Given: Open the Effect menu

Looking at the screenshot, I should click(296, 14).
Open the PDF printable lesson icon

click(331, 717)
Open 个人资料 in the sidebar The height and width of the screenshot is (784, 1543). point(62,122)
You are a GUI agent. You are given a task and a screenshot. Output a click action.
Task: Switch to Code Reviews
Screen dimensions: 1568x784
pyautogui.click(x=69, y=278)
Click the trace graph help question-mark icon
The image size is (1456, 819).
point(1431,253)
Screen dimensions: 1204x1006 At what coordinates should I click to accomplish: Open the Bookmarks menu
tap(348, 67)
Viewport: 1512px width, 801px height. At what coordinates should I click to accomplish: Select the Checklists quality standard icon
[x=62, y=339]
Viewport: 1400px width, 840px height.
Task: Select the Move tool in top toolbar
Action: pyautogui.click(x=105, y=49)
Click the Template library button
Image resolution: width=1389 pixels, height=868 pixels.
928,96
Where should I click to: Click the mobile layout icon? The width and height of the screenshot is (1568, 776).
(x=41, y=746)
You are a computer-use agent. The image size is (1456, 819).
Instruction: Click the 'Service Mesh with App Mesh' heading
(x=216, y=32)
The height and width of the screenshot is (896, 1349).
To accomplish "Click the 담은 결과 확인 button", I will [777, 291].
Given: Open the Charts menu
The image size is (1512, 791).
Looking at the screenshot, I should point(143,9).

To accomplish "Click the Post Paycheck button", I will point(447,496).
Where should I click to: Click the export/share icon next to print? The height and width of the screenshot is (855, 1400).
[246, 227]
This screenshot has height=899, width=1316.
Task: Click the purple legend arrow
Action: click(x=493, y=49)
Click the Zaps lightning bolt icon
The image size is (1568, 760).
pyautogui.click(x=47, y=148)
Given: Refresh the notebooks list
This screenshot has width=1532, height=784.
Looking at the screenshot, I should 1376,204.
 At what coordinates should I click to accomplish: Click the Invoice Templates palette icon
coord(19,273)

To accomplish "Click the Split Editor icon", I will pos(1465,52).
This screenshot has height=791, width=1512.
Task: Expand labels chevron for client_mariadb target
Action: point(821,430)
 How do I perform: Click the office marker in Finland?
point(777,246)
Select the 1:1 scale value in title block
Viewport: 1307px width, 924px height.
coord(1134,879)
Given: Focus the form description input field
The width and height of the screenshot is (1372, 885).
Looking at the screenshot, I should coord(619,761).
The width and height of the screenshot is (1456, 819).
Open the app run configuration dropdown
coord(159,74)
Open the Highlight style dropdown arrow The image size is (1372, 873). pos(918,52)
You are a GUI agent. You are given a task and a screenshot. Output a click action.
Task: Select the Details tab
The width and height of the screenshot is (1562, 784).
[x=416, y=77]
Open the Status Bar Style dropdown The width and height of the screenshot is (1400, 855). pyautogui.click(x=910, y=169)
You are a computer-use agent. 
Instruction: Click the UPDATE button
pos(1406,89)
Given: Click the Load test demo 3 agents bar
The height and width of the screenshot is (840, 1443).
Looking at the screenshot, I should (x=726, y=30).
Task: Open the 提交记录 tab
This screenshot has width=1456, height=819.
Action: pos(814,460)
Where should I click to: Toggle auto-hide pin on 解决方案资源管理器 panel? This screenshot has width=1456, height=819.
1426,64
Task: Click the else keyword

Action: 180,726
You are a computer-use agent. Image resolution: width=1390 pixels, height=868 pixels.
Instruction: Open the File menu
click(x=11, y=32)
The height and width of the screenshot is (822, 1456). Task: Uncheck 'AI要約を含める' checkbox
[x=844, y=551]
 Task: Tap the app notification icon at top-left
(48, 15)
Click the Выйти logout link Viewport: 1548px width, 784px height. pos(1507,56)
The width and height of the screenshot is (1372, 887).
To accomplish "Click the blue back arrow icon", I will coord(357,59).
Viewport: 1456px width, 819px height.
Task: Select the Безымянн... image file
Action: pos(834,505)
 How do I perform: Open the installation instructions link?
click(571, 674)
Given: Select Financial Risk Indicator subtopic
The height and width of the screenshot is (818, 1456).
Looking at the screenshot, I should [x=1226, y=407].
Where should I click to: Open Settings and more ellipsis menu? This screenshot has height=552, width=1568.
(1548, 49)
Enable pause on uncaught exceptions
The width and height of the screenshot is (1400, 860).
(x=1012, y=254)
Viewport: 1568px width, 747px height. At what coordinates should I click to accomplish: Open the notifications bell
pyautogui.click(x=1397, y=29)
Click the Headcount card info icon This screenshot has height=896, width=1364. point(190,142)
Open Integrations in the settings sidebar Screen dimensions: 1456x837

→ **Instructions to follow**
Go through the material and copy every line in which the word "computer" occurs.

→ **Problem solution**
You are a computer-use agent. The image size is (1456, 819).
You are a computer-use agent. 
You are a computer-use agent. Image resolution: width=1390 pixels, height=868 pixels.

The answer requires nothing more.